Une fois n’est pas coutume, je vais parler de la France dans ce blog pourtant consacré aux Etats-Unis. Je voudrais en effet signaler les résultats d’un testing commandé par la mairie de Villeurbanne sur les discriminations raciales et sexuelles dans l’accès au crédit bancaire. Ses résultats sont très choquants et prouvent que les banques doivent se saisir à bras le corps du sujet. J’ai fait partie du comité scientifique de ce testing, et en ai suivi les différentes étapes. Il faut signaler qu’il est extrêmement difficile en France d’avoir des données sur les différences d’accès au crédit, y compris sur des critères moins « chauds » que celui des discriminations raciales.
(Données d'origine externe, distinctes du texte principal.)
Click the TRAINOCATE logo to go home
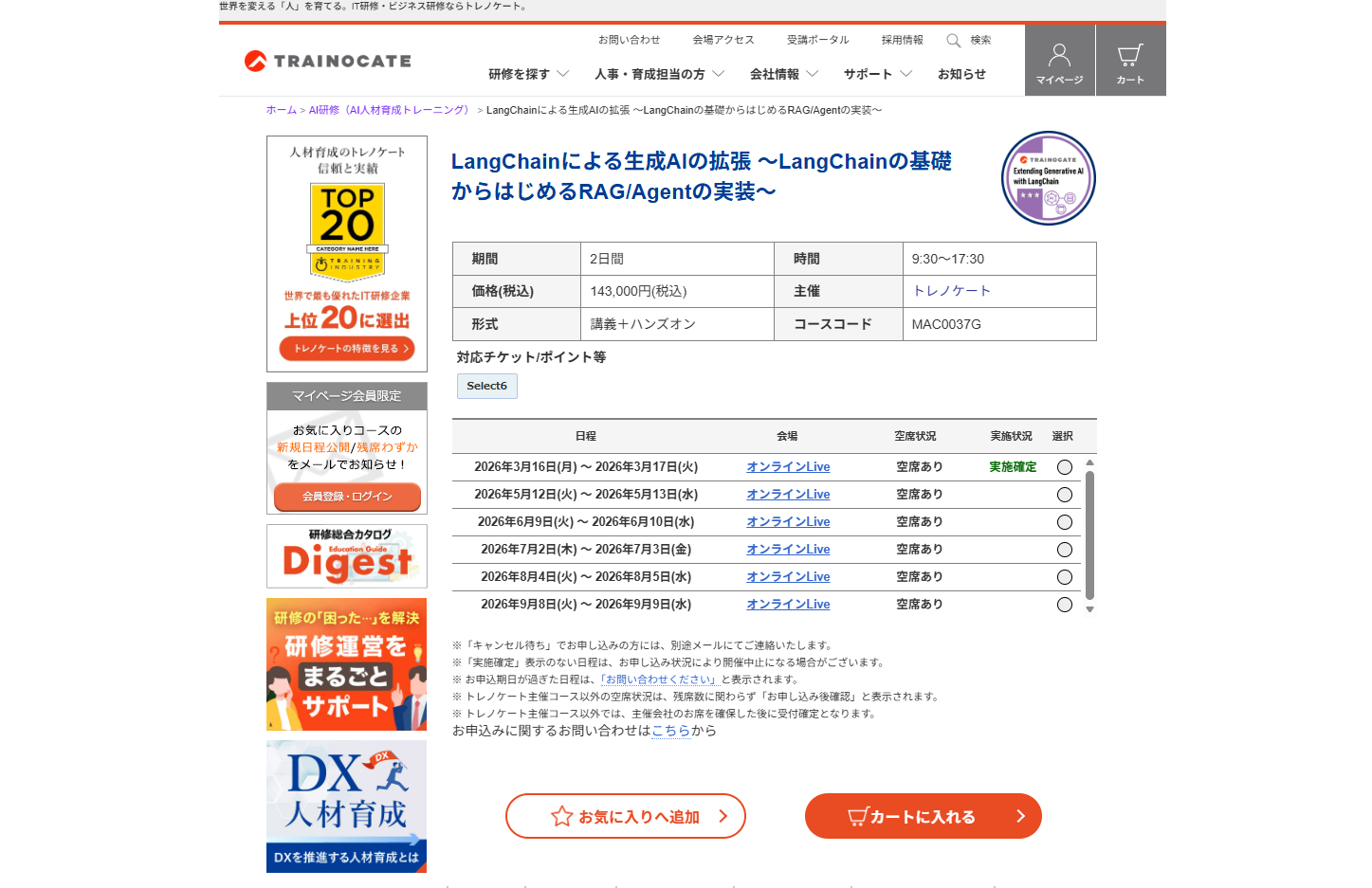(327, 60)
Ainsi, on ne sait pas si les femmes ont plus de mal à obtenir des crédits que les hommes, ni si l’âge, le lieu d’habitation ou même le niveau de revenu entrent en jeu (la banque de France a récemment publié une étude sur les différences d’accès et de coût du crédit selon le niveau de revenu, qui était une première, et dont les auteurs soulignent les limites dues à l’imprécision des données). L’enquête de Villeurbanne est la première tentative de mesure des discriminations raciales sur le crédit bancaire en France. la méthode du testing semblait la seule possible, tant les données sont inexistantes en France, principalement car les statistiques ethniques n’y existent pas, mais aussi car les données sur les pratiques bancaires leur sont internes. Aux Etats-Unis, où les données sont bien plus disponibles, de nombreux travaux s’intéressent à l’accès au crédit, selon de multiples facteurs, et la littérature sur ce sujet est extrêmement riche. En France, malheureusement elle n’est pas développée car les banques et leurs pratiques ne peuvent être analysées que par des méthodes qualitatives (observations, entretiens), qui sont certes très riches mais ne permettent pas de mesurer les différences de traitement reçus par les différents groupes.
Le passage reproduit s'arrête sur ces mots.